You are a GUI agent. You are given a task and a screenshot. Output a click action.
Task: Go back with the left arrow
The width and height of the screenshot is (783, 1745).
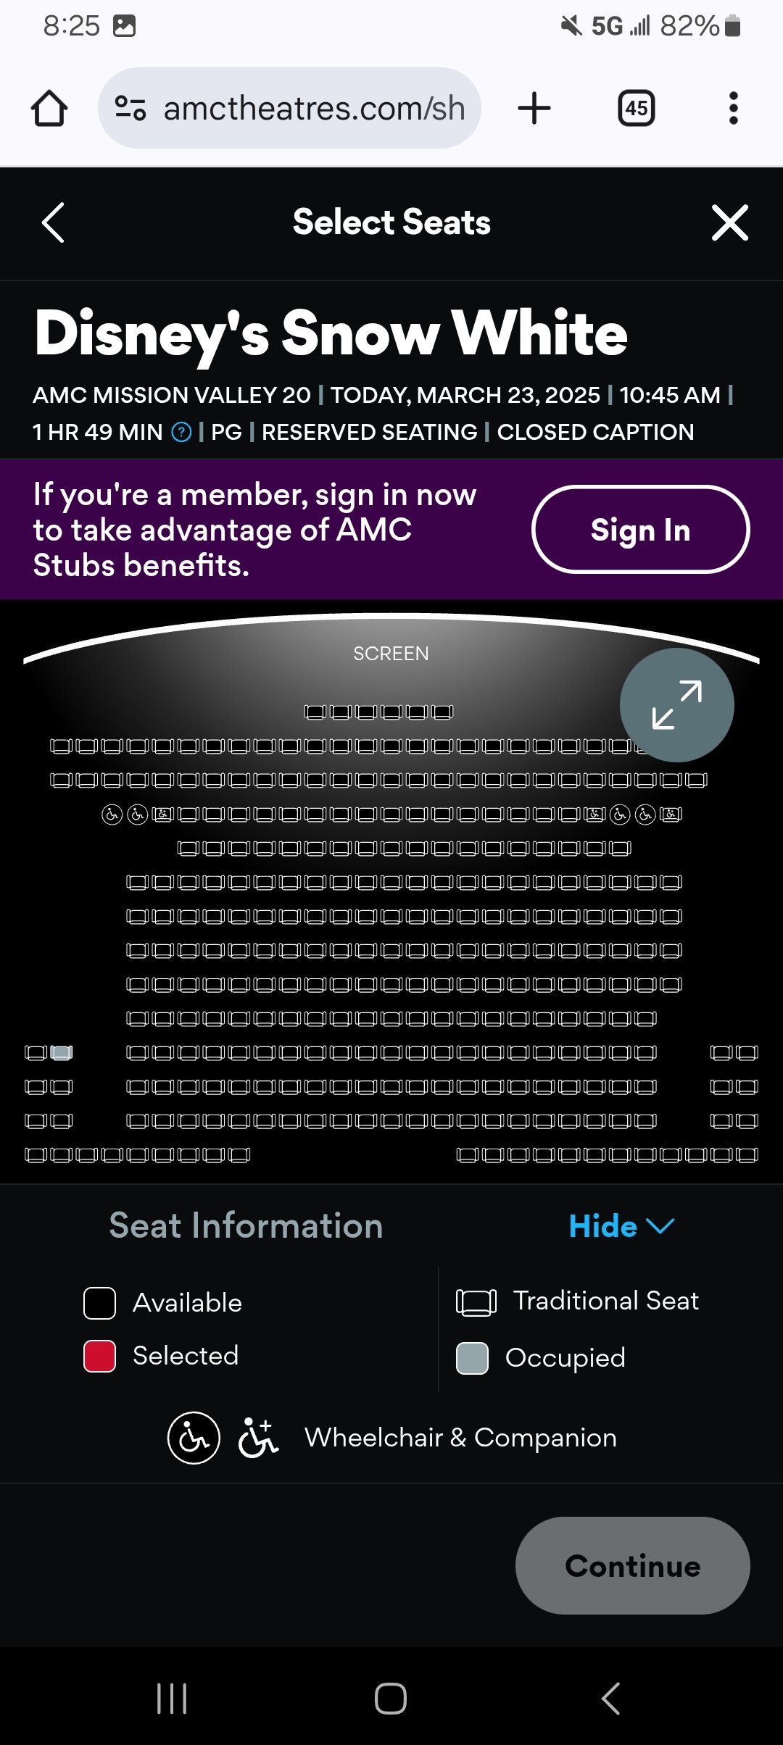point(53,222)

--

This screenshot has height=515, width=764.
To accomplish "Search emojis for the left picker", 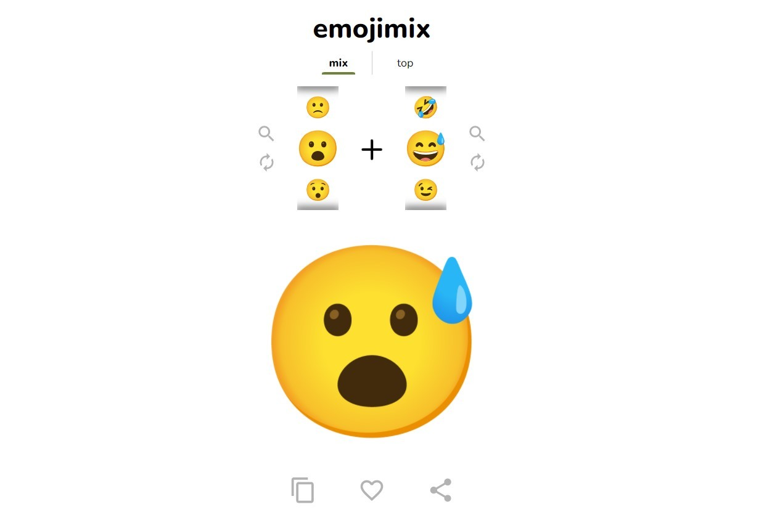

Required work: Please identify every line in the listing above that contains the string "width", treating uppercase and lowercase as different, and copy each of those lines.

Result of the exercise:
The width and height of the screenshot is (783, 1745).
This screenshot has height=515, width=764.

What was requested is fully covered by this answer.